Saved data entries
Start of Block
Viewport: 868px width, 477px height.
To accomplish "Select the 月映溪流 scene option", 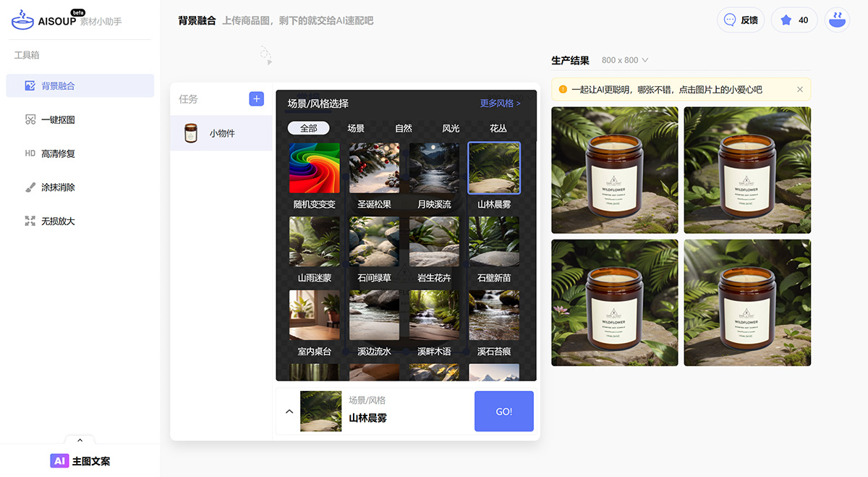I will 434,167.
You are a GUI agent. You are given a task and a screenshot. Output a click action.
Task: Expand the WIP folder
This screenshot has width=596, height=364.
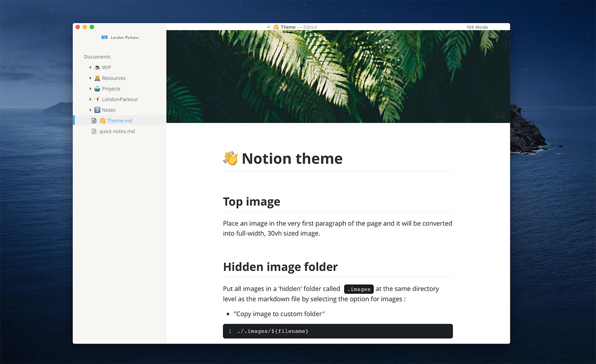pyautogui.click(x=91, y=67)
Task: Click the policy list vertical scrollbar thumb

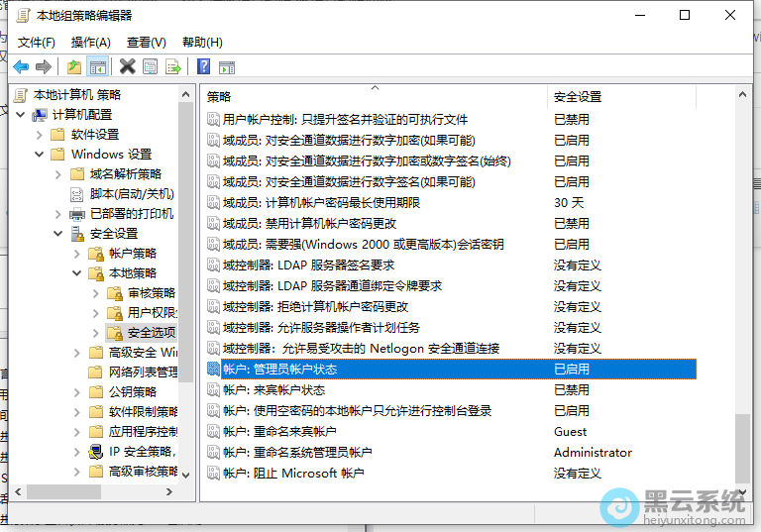Action: point(742,448)
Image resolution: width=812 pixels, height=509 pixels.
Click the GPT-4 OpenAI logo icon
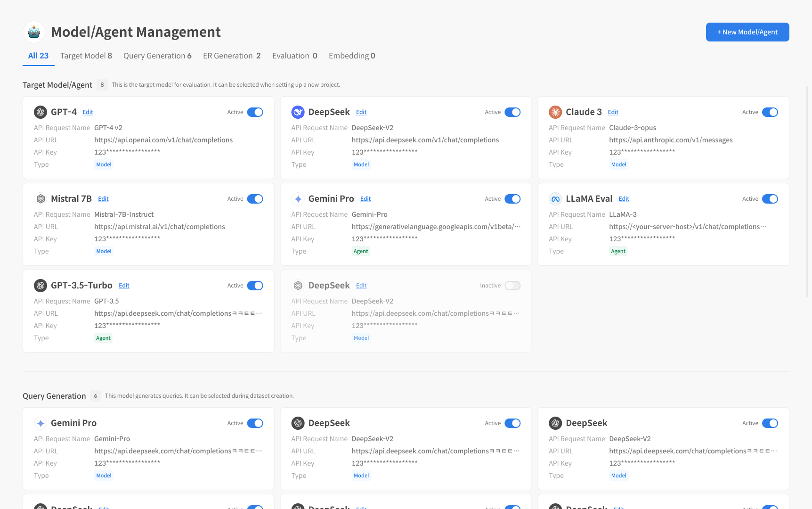point(41,112)
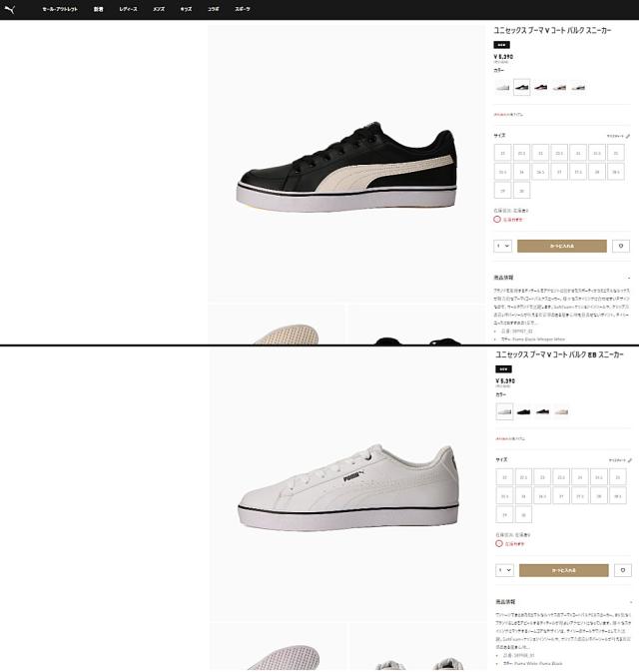Viewport: 639px width, 672px height.
Task: Choose the all-white color variant of black sneaker
Action: 503,88
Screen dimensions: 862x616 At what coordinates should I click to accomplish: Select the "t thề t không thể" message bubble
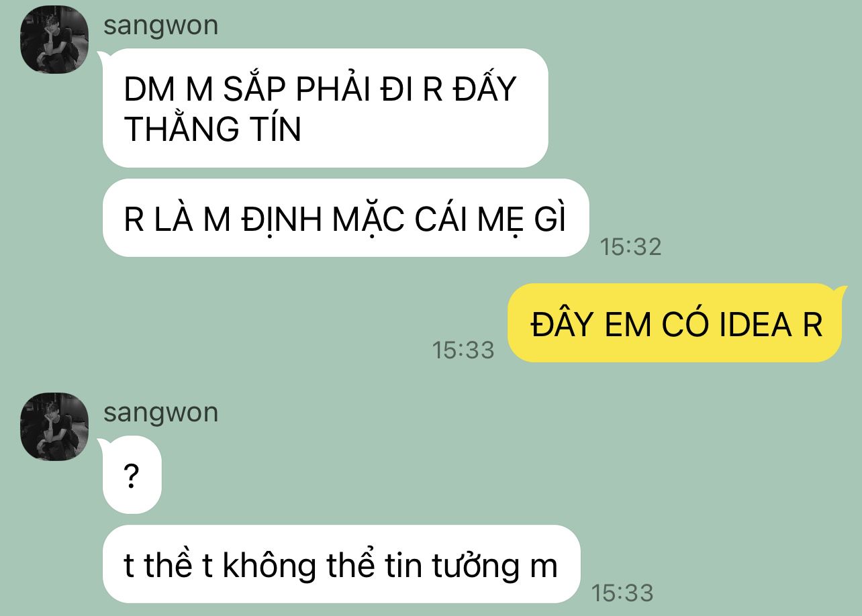[x=341, y=564]
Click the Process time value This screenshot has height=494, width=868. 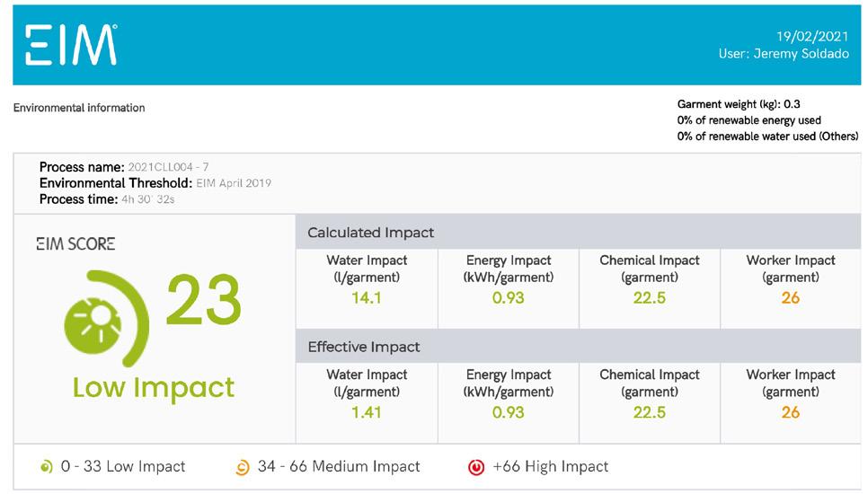147,199

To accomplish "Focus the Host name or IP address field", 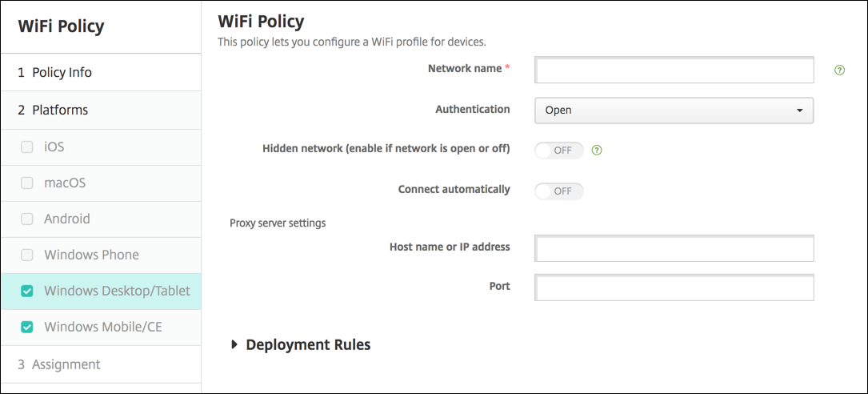I will pyautogui.click(x=674, y=248).
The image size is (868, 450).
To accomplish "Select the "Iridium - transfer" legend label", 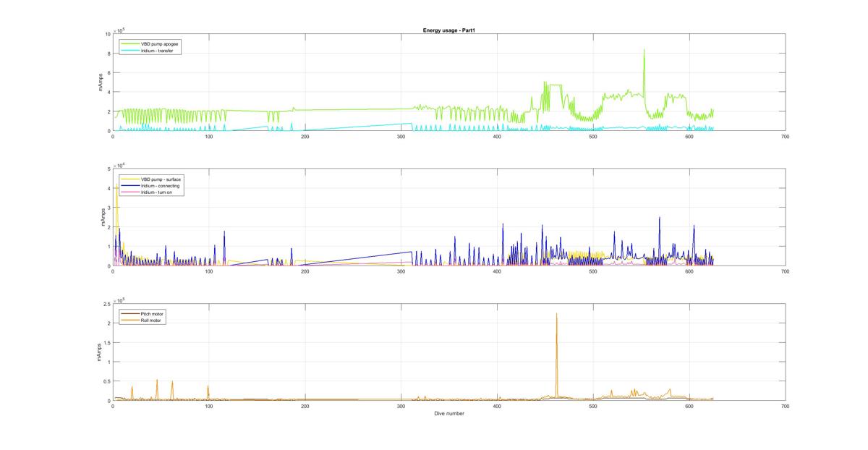I will coord(159,50).
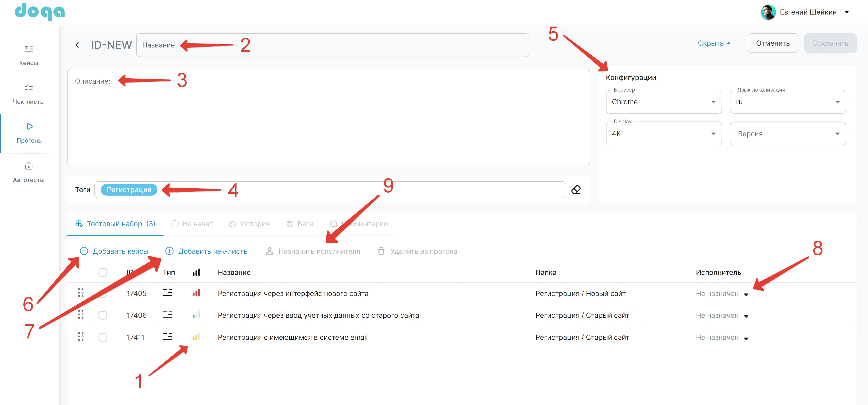Screen dimensions: 868x405
Task: Click the Назначить исполнителя person icon
Action: click(x=269, y=251)
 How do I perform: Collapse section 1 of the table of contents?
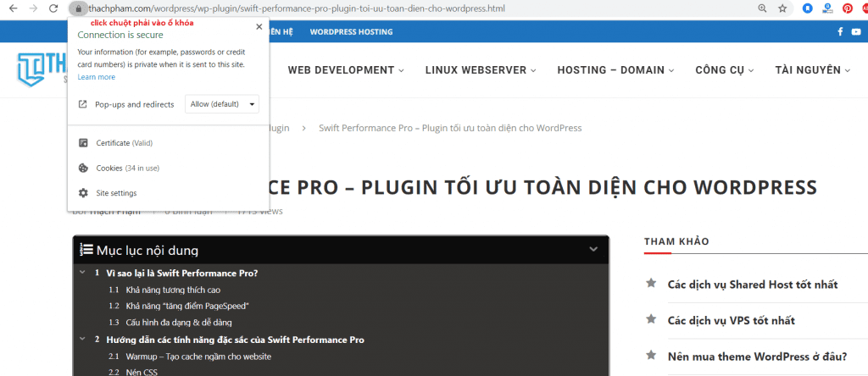click(82, 273)
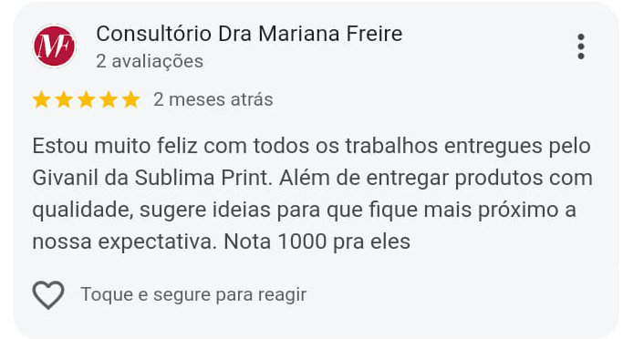
Task: Click the '2 meses atrás' timestamp
Action: pyautogui.click(x=213, y=99)
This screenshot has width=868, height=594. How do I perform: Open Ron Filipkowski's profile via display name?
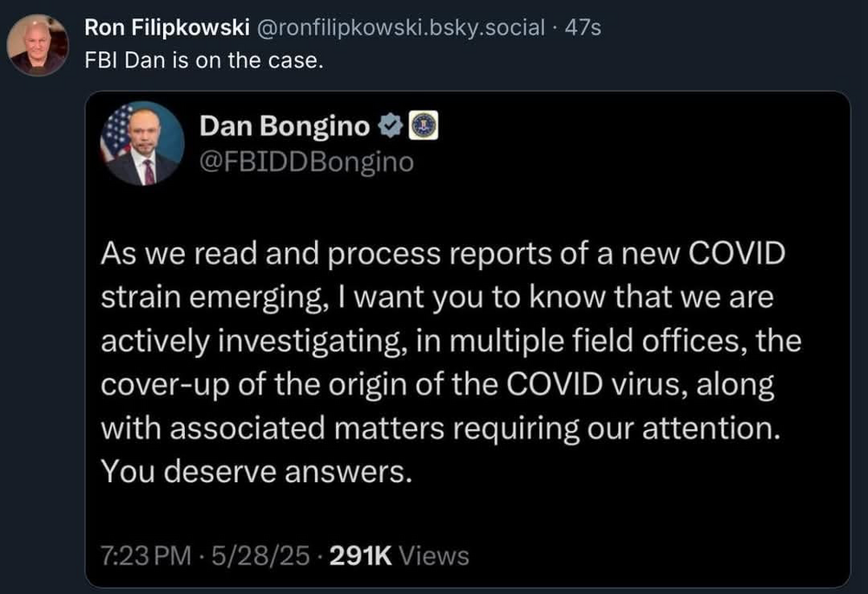(x=168, y=28)
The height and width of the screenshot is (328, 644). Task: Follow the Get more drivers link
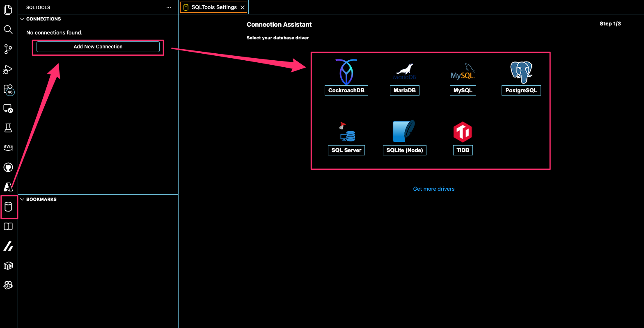pos(433,189)
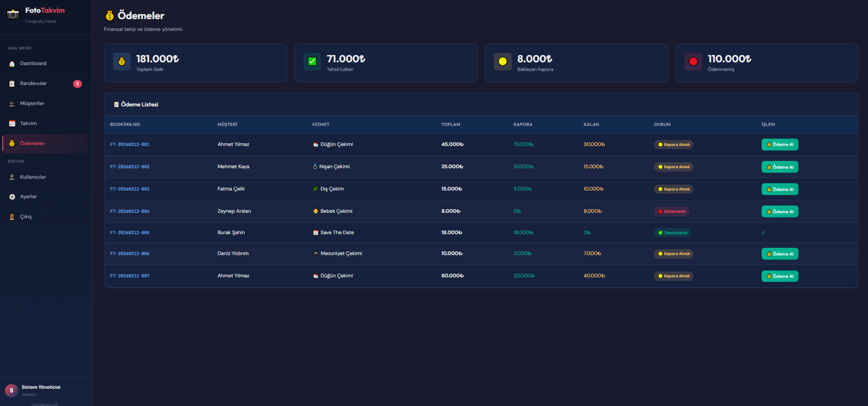Open the Randevular badge showing 3
This screenshot has height=406, width=868.
point(78,84)
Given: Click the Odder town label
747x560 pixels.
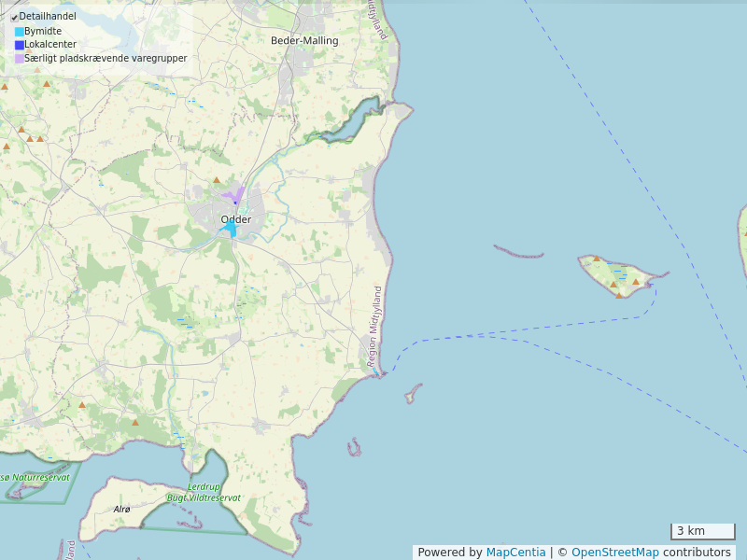Looking at the screenshot, I should pos(235,219).
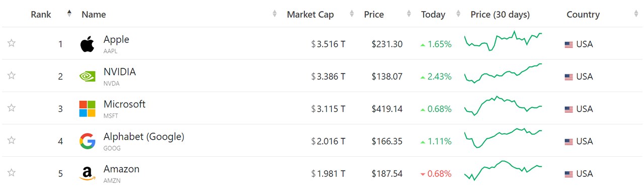The height and width of the screenshot is (188, 644).
Task: Click the Apple logo icon
Action: point(87,44)
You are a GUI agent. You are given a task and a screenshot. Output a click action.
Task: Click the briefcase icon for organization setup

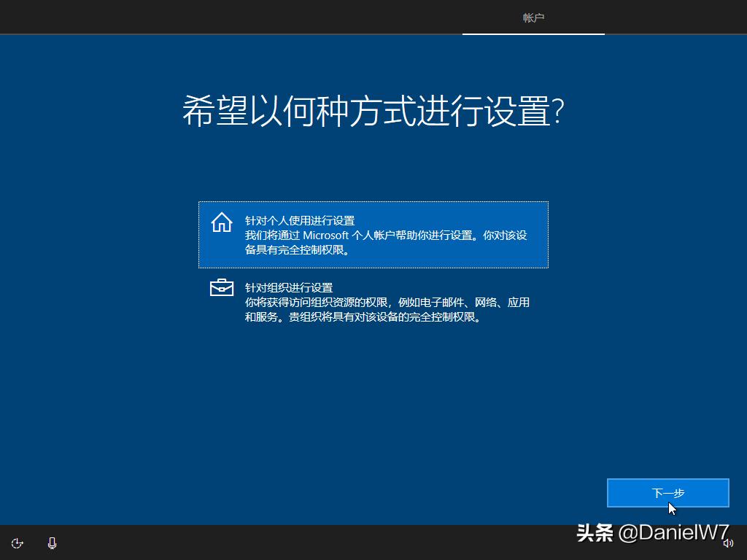click(221, 289)
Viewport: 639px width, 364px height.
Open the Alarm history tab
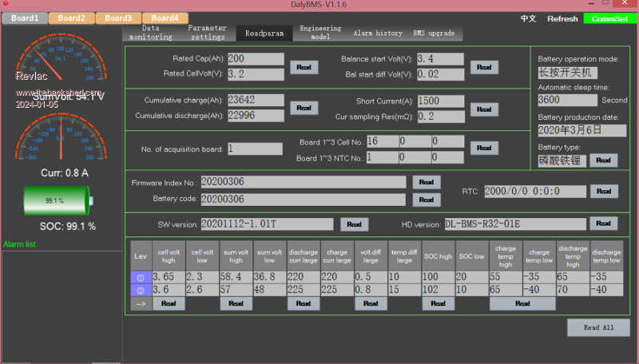point(378,34)
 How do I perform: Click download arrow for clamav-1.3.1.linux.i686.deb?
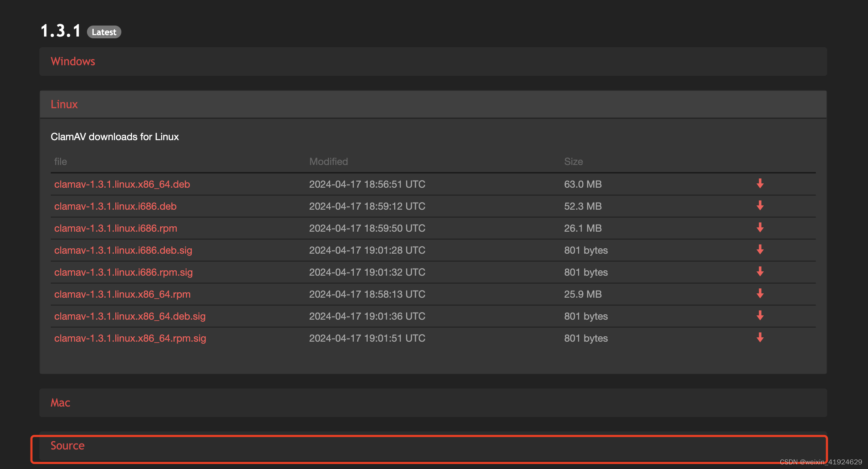760,206
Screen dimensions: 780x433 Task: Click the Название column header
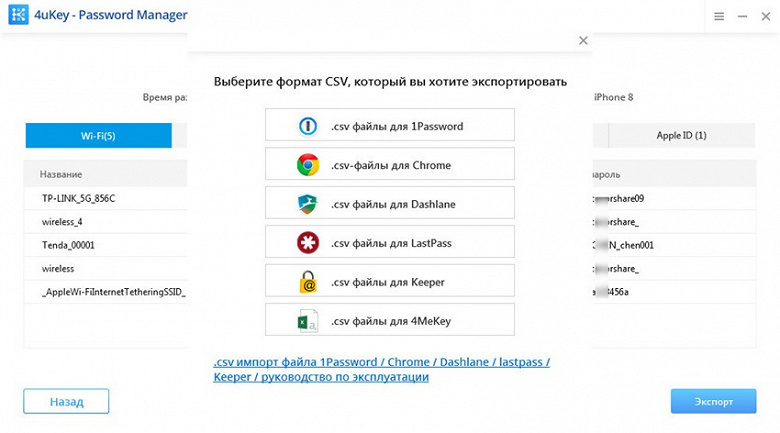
End of Block
== Your instructions ==
In the copy, include exactly the lines from the one with "Task: Click the briefcase" through the final line of the entries above, both ends counted, and no pictures.

== Response to the exercise ==
Task: Click the briefcase icon for organization setup

click(221, 289)
Viewport: 639px width, 364px height.
Open the Alarm history tab
point(378,34)
 How do I perform: Click download arrow for clamav-1.3.1.linux.i686.deb?
760,206
Screen dimensions: 780x433 Task: Click the Название column header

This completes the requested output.